TASK PROMPT: Reproduce each line of the material precisely.

EXTRACTED ENTRIES:

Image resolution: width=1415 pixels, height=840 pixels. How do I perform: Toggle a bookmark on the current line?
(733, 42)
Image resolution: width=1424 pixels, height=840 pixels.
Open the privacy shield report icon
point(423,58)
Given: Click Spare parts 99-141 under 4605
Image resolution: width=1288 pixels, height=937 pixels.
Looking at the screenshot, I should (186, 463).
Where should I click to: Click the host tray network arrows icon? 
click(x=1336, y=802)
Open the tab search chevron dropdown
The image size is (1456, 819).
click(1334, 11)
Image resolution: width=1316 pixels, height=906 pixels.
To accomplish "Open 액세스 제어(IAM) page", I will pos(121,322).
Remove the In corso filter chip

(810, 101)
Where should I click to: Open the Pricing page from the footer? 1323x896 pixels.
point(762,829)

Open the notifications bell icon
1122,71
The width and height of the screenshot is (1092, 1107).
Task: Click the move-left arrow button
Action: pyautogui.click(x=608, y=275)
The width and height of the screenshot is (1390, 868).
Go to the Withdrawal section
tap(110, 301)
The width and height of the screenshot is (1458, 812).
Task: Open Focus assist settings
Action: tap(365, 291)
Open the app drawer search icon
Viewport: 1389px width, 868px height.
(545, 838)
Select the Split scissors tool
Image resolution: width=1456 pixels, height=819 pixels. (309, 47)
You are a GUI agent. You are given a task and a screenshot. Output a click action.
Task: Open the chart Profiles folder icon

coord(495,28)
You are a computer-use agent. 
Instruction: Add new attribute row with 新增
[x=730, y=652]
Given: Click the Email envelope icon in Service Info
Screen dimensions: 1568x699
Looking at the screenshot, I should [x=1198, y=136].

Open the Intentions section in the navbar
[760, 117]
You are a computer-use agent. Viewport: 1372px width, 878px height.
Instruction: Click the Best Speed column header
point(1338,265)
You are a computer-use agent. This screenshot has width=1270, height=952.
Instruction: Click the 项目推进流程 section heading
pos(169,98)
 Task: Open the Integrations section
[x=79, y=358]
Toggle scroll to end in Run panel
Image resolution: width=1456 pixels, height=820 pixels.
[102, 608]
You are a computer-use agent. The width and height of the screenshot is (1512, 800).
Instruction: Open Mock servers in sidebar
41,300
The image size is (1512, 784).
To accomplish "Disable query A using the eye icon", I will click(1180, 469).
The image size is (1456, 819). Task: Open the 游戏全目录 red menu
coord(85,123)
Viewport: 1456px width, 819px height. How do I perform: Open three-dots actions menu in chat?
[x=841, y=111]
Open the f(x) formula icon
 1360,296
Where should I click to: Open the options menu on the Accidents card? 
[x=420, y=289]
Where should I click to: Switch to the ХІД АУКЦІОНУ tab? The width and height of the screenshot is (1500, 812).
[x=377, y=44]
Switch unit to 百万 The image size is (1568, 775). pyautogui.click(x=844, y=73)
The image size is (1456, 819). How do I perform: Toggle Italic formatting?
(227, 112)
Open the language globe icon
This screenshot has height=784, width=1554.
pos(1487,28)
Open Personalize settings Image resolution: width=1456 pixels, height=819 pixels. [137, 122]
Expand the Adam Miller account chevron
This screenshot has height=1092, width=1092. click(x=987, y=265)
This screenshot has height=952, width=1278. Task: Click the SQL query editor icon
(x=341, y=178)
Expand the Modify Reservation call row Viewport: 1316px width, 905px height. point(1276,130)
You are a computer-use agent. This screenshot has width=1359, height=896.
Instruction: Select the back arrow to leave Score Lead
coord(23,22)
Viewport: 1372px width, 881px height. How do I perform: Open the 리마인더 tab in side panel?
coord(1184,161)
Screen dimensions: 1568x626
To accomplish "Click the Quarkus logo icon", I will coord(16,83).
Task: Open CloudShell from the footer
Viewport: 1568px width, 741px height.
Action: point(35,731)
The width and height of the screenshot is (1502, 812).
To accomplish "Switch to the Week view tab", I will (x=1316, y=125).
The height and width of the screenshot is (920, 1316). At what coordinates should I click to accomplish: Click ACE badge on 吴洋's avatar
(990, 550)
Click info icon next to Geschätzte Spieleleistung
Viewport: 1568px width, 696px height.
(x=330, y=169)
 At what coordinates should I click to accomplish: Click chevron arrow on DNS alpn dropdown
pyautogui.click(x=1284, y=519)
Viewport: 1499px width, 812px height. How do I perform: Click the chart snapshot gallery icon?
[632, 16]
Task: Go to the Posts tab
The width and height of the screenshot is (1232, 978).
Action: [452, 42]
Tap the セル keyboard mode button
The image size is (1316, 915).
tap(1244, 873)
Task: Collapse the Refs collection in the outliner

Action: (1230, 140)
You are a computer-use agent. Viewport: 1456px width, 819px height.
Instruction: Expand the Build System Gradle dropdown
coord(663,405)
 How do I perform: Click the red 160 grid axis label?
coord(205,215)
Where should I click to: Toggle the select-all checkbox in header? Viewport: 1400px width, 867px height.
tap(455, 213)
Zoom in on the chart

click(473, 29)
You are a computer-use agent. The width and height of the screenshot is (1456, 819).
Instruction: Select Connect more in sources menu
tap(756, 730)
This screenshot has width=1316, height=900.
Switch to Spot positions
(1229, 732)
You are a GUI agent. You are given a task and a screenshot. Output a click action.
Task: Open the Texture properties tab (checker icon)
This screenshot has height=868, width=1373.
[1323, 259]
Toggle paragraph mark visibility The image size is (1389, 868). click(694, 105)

WRITTEN RESPONSE:
Image resolution: width=1415 pixels, height=840 pixels. How do I perform: Toggle a bookmark on the current line?
(733, 42)
Image resolution: width=1424 pixels, height=840 pixels.
Open the privacy shield report icon
point(423,58)
Given: Click Spare parts 99-141 under 4605
Image resolution: width=1288 pixels, height=937 pixels.
Looking at the screenshot, I should (186, 463).
Where should I click to: Click the host tray network arrows icon? 
click(x=1336, y=802)
Open the tab search chevron dropdown
The image size is (1456, 819).
click(1334, 11)
Image resolution: width=1316 pixels, height=906 pixels.
To accomplish "Open 액세스 제어(IAM) page", I will pos(121,322).
Remove the In corso filter chip

(810, 101)
Where should I click to: Open the Pricing page from the footer? 1323x896 pixels.
point(762,829)

Open the notifications bell icon
1122,71
The width and height of the screenshot is (1092, 1107).
Task: Click the move-left arrow button
Action: pyautogui.click(x=608, y=275)
The width and height of the screenshot is (1390, 868).
Go to the Withdrawal section
tap(110, 301)
The width and height of the screenshot is (1458, 812).
Task: Open Focus assist settings
Action: tap(365, 291)
Open the app drawer search icon
Viewport: 1389px width, 868px height.
(545, 838)
Select the Split scissors tool
Image resolution: width=1456 pixels, height=819 pixels. (309, 47)
You are a GUI agent. You are given a task and a screenshot. Output a click action.
Task: Open the chart Profiles folder icon

coord(495,28)
You are a computer-use agent. 
Instruction: Add new attribute row with 新增
[x=730, y=652]
Given: Click the Email envelope icon in Service Info
Screen dimensions: 1568x699
Looking at the screenshot, I should [x=1198, y=136].

Open the Intentions section in the navbar
[760, 117]
You are a computer-use agent. Viewport: 1372px width, 878px height.
Instruction: Click the Best Speed column header
point(1338,265)
You are a computer-use agent. This screenshot has width=1270, height=952.
Instruction: Click the 项目推进流程 section heading
pos(169,98)
 Task: Open the Integrations section
[x=79, y=358]
Toggle scroll to end in Run panel
Image resolution: width=1456 pixels, height=820 pixels.
[102, 608]
You are a computer-use agent. The width and height of the screenshot is (1512, 800).
Instruction: Open Mock servers in sidebar
41,300
The image size is (1512, 784).
To accomplish "Disable query A using the eye icon", I will click(1180, 469).
The image size is (1456, 819). Task: Open the 游戏全目录 red menu
coord(85,123)
Viewport: 1456px width, 819px height. How do I perform: Open three-dots actions menu in chat?
[x=841, y=111]
Open the f(x) formula icon
 1360,296
Where should I click to: Open the options menu on the Accidents card? 
[x=420, y=289]
Where should I click to: Switch to the ХІД АУКЦІОНУ tab? The width and height of the screenshot is (1500, 812).
[x=377, y=44]
Switch unit to 百万 The image size is (1568, 775). pyautogui.click(x=844, y=73)
The image size is (1456, 819). How do I perform: Toggle Italic formatting?
(227, 112)
Open the language globe icon
This screenshot has height=784, width=1554.
pos(1487,28)
Open Personalize settings Image resolution: width=1456 pixels, height=819 pixels. [137, 122]
Expand the Adam Miller account chevron
This screenshot has height=1092, width=1092. click(x=987, y=265)
This screenshot has height=952, width=1278. Task: Click the SQL query editor icon
(x=341, y=178)
Expand the Modify Reservation call row Viewport: 1316px width, 905px height. point(1276,130)
You are a computer-use agent. This screenshot has width=1359, height=896.
Instruction: Select the back arrow to leave Score Lead
coord(23,22)
Viewport: 1372px width, 881px height. How do I perform: Open the 리마인더 tab in side panel?
coord(1184,161)
Screen dimensions: 1568x626
To accomplish "Click the Quarkus logo icon", I will coord(16,83).
Task: Open CloudShell from the footer
Viewport: 1568px width, 741px height.
Action: point(35,731)
The width and height of the screenshot is (1502, 812).
To accomplish "Switch to the Week view tab", I will (x=1316, y=125).
The height and width of the screenshot is (920, 1316). At what coordinates should I click to accomplish: Click ACE badge on 吴洋's avatar
(990, 550)
Click info icon next to Geschätzte Spieleleistung
Viewport: 1568px width, 696px height.
(x=330, y=169)
 At what coordinates should I click to accomplish: Click chevron arrow on DNS alpn dropdown
pyautogui.click(x=1284, y=519)
Viewport: 1499px width, 812px height. How do I perform: Click the chart snapshot gallery icon?
[632, 16]
Task: Go to the Posts tab
The width and height of the screenshot is (1232, 978).
Action: [452, 42]
Tap the セル keyboard mode button
The image size is (1316, 915).
tap(1244, 873)
Task: Collapse the Refs collection in the outliner

Action: (1230, 140)
You are a computer-use agent. Viewport: 1456px width, 819px height.
Instruction: Expand the Build System Gradle dropdown
coord(663,405)
 How do I perform: Click the red 160 grid axis label?
coord(205,215)
Where should I click to: Toggle the select-all checkbox in header? Viewport: 1400px width, 867px height.
tap(455, 213)
Zoom in on the chart

click(473, 29)
You are a computer-use agent. The width and height of the screenshot is (1456, 819).
Instruction: Select Connect more in sources menu
tap(756, 730)
This screenshot has width=1316, height=900.
Switch to Spot positions
(1229, 732)
You are a GUI agent. You are given a task and a screenshot. Output a click action.
Task: Open the Texture properties tab (checker icon)
This screenshot has height=868, width=1373.
[1323, 259]
Toggle paragraph mark visibility The image size is (1389, 868). click(694, 105)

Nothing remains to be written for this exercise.